Menos CVCs com PIVs guiados por ultrassom

”Esses dados são essenciais para a medicina de emergência e o impacto geral que eles podem ter na segurança do paciente e nas reduções de custos no hospital.”

Bon Ku, MD, MPP, Filadélfia, Pensilvânia

Alternativas viáveis para CVCs de alto risco: cateteres intravenosos periféricos guiados por ultrassom

Mais de cinco milhões de linhas de cateter venoso central (CVC) são colocadas nos hospitais dos EUA todos os anos, tornando-a um dos procedimentos invasivos mais comuns na sala de emergência.1 A colocação de CVC envolve a inserção de um cateter grande na veia principal do paciente. Ela é usada com frequência em pacientes com acesso venoso ruim em que as veias não podem ser vistas, dificultando a colocação de um IV sem perfurar várias vezes o paciente. Devido à natureza de alto risco, os procedimentos de inserção de cateter central podem ter uma taxa de complicação de aproximadamente 15%, o que inclui a suscetibilidade à inflamação dos vasos sanguíneos relacionada ao cateter ou até mesmo à morte.2

Os médicos de emergência Dr. Arthur Au, Dr. Bon Ku e Dr. J. Matthew Fields desenvolveram um estudo para ver se a colocação de CVC em pacientes com acesso intravenoso difícil poderia ser substituída por cateteres intravenosos periféricos guiados por ultrassom (USGPIVs).

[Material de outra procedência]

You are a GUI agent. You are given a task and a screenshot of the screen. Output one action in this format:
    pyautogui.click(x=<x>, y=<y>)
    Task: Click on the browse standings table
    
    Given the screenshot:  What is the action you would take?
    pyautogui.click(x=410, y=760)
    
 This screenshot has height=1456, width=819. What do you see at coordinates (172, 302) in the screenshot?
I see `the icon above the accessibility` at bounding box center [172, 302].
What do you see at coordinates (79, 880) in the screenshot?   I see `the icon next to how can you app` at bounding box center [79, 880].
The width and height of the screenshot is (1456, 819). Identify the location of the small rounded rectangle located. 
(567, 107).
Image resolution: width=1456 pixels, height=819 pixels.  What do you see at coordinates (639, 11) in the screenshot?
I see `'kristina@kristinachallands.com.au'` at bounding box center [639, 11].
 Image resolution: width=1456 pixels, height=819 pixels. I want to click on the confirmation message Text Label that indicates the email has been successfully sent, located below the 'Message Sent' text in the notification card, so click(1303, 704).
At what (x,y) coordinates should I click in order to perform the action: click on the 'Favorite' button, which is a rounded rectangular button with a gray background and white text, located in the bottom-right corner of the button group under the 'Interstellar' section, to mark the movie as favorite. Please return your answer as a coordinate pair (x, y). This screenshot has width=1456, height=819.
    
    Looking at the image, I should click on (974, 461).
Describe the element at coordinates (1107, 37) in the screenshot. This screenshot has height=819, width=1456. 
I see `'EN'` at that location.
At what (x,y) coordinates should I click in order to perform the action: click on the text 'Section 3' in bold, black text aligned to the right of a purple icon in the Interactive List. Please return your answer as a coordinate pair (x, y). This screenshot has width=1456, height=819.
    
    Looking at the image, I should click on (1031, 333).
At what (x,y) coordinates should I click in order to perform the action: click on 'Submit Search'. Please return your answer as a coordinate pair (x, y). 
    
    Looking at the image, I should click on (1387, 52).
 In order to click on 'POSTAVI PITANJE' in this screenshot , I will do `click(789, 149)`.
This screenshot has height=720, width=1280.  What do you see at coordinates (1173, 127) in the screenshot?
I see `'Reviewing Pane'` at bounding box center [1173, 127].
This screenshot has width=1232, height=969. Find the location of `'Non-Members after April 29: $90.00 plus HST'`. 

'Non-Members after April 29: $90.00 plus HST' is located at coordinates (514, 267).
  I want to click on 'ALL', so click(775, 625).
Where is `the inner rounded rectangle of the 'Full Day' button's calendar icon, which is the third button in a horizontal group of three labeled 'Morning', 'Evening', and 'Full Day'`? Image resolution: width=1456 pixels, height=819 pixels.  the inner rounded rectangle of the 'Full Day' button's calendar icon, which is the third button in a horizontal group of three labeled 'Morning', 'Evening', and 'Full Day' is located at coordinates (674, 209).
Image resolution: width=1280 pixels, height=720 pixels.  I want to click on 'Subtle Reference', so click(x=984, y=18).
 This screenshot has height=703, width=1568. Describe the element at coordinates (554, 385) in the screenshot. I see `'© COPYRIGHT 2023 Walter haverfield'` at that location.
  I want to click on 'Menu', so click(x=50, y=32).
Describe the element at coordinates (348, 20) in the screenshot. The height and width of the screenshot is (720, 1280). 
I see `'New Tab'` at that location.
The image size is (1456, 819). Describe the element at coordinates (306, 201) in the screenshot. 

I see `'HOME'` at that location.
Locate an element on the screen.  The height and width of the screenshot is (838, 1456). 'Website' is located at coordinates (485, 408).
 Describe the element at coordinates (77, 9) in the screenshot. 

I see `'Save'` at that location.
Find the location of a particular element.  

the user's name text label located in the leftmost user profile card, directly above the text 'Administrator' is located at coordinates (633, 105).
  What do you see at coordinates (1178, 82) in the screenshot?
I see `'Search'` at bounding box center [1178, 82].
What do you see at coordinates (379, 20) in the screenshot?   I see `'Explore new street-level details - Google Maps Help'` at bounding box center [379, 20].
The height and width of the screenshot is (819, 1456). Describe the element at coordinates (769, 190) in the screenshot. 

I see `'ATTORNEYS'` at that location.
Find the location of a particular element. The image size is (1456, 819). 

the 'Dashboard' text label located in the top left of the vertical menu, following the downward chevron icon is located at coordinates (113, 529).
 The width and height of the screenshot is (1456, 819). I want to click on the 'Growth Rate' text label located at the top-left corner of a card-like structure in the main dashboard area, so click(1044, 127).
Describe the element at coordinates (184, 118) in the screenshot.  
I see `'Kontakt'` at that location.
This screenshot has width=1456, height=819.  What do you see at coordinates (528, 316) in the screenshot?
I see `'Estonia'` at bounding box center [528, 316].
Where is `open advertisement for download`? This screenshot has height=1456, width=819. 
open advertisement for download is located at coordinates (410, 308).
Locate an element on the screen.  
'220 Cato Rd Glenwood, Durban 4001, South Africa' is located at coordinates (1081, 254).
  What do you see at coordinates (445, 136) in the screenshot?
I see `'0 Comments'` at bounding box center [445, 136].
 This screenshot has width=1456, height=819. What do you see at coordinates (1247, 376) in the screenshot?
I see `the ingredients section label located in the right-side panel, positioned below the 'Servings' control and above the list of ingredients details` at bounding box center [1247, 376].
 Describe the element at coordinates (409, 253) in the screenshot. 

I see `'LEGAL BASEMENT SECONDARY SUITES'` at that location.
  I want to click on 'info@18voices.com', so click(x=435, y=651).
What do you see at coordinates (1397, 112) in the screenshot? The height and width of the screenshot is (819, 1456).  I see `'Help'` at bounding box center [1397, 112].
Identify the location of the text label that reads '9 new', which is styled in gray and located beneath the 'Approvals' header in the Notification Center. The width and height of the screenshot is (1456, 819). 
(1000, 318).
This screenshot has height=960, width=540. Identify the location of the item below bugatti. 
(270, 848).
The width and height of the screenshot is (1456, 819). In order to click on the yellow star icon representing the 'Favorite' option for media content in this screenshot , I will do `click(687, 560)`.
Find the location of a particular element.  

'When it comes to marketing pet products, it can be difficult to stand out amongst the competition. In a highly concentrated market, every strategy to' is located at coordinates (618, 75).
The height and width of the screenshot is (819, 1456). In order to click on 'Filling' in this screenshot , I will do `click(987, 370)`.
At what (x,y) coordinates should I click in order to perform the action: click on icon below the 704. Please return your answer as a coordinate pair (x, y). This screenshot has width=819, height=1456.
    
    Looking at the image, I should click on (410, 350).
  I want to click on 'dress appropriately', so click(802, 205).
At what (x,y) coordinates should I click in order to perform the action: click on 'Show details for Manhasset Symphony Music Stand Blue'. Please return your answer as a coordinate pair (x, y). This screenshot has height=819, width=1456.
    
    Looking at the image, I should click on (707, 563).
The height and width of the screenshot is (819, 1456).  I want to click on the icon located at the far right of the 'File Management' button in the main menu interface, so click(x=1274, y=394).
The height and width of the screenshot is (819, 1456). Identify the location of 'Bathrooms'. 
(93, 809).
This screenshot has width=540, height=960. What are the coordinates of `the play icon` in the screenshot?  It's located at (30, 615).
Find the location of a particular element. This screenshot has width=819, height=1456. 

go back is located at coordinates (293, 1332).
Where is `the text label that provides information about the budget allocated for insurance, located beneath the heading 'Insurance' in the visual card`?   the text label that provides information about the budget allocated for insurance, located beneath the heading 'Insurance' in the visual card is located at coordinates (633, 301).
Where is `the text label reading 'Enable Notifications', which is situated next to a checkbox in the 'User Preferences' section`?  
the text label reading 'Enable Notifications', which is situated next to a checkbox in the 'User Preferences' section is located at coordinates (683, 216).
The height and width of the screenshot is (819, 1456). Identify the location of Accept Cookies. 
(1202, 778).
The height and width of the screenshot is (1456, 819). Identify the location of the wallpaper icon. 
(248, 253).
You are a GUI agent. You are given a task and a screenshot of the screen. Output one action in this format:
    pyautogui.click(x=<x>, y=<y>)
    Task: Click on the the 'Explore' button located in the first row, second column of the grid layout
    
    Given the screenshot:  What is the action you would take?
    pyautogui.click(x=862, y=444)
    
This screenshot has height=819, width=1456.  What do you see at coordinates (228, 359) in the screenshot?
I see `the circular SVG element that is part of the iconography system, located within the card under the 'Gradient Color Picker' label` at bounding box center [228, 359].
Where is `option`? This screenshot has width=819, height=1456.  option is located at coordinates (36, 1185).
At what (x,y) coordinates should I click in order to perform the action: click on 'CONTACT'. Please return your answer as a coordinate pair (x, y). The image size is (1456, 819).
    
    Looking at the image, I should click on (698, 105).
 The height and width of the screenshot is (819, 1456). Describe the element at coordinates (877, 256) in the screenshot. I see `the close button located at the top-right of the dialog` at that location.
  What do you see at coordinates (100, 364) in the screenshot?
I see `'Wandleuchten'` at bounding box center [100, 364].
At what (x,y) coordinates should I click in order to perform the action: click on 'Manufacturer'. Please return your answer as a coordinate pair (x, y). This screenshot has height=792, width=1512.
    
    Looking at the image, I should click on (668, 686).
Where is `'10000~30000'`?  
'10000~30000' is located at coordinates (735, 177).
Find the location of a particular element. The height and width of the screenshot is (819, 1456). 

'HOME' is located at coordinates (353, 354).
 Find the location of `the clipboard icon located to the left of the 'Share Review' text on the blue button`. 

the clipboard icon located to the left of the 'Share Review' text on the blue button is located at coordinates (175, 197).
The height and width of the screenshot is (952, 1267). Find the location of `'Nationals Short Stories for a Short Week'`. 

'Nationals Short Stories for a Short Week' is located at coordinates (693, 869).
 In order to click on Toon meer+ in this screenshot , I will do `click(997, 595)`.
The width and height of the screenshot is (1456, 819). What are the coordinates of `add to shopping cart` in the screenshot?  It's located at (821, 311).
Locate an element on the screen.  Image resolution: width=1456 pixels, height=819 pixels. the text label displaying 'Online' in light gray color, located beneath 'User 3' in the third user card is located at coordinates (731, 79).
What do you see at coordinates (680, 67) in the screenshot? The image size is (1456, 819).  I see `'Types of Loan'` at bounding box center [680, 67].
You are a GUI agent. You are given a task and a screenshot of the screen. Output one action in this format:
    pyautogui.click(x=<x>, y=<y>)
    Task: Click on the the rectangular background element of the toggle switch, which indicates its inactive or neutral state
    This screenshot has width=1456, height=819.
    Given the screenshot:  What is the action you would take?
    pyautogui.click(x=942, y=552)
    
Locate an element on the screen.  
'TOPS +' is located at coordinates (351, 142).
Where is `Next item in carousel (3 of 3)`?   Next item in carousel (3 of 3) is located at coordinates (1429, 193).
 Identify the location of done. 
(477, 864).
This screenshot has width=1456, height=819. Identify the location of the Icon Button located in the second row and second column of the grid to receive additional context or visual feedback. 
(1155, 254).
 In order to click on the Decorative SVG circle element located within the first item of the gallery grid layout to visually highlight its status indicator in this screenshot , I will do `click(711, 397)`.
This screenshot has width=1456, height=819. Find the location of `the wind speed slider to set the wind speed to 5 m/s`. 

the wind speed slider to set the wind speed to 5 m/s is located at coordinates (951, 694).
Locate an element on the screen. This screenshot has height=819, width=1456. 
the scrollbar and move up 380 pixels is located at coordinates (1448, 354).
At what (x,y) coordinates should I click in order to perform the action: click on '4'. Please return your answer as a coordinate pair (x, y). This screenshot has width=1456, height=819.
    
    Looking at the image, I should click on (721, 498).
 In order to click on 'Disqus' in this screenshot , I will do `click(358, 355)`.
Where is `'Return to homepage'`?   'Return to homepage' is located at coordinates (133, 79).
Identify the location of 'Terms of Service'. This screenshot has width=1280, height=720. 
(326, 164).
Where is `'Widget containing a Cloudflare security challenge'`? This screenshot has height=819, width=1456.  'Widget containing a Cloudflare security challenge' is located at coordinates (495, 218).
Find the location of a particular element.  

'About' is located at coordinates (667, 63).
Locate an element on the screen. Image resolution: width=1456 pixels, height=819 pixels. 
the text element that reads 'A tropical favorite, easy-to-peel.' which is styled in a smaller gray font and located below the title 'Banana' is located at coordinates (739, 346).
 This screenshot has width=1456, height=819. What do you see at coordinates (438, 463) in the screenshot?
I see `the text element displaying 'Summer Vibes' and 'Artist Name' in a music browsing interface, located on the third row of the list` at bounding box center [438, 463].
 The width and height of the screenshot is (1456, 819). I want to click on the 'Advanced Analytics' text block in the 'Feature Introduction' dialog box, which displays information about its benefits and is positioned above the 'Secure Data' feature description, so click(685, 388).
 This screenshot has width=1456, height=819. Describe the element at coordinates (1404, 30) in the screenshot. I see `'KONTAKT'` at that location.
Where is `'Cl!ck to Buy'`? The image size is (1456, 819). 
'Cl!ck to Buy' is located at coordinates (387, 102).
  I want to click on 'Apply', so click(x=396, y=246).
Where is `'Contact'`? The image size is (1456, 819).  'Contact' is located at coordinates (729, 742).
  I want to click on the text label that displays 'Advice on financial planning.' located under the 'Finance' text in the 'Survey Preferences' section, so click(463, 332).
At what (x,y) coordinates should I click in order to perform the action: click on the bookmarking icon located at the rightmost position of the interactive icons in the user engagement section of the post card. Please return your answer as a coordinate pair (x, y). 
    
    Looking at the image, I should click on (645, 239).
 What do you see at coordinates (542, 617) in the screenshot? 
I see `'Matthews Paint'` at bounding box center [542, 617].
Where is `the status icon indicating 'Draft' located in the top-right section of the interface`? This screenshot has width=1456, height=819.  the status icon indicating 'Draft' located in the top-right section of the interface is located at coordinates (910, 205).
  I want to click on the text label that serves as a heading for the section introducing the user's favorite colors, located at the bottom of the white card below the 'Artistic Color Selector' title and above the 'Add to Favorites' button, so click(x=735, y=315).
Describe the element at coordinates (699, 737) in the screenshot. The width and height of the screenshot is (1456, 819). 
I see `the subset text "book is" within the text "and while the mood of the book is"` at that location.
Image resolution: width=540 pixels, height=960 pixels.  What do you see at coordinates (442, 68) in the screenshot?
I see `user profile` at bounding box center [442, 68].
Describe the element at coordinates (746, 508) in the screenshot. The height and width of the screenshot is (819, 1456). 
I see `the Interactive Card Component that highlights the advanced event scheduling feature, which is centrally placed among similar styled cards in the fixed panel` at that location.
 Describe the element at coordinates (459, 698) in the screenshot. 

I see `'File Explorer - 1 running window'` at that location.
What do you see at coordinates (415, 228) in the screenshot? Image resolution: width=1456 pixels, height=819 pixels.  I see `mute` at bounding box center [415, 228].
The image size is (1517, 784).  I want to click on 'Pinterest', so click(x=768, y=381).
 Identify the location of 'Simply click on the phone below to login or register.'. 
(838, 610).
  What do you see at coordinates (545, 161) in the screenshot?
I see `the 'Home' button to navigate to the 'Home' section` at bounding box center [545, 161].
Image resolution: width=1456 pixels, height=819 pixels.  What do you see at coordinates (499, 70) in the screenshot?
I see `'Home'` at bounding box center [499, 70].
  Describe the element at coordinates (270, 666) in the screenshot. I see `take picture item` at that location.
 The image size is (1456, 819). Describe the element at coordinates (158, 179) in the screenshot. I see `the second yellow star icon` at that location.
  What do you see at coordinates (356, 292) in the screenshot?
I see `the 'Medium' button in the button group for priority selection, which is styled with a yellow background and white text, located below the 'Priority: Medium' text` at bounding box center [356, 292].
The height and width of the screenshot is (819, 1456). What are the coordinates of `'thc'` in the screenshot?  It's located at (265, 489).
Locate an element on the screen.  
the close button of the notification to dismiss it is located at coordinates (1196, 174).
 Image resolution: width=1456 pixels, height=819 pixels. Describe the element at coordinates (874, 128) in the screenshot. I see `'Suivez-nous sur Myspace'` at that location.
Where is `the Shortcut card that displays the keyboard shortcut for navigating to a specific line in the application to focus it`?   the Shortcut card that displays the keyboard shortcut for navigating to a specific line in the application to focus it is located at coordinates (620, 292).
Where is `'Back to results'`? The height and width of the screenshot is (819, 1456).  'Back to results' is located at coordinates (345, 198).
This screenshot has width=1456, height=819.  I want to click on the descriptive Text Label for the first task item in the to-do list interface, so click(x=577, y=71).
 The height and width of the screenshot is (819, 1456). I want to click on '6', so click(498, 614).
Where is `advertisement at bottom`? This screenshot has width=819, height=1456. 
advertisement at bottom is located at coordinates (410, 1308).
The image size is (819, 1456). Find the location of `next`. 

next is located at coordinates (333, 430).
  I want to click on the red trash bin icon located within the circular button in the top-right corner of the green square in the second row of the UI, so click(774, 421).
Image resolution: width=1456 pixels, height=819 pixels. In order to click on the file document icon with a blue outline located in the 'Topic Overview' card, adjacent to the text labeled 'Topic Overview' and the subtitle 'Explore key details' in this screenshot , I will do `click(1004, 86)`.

“O ultrassom nos permite ver as veias que são invisíveis a olho nu, nos informando onde colocar um IV para que possamos reduzir o número de perfurações e complicações”, disse Dr. Ku.

Resultados do estudo de ultrassom mudam a política de colocação de CVCs em hospital

O estudo envolveu 100 pacientes e foi conduzido usando os sistemas de ultrassom M-Turbo® da Sonosite.

Os resultados mostraram que em 85 dos 100 casos (85%) os USGPIVs eliminaram a necessidade de inserção de cateteres centrais em pacientes com acesso intravenoso difícil. Esses pacientes também não apresentaram complicações durante o período de acompanhamento.3 Quando se considera uma taxa de complicações de aproximadamente 15% para os procedimentos de CVC, o uso de USGPIVs poderia baixar as taxas para 2,25%. Com o custo de cada complicação de CVC variando entre aproximadamente US$ 15.000 e US$ 50.000, o maior uso de USGPIVs pode significar maior segurança ao paciente e uma redução considerável nos gastos com os tratamentos de saúde do departamento de emergência.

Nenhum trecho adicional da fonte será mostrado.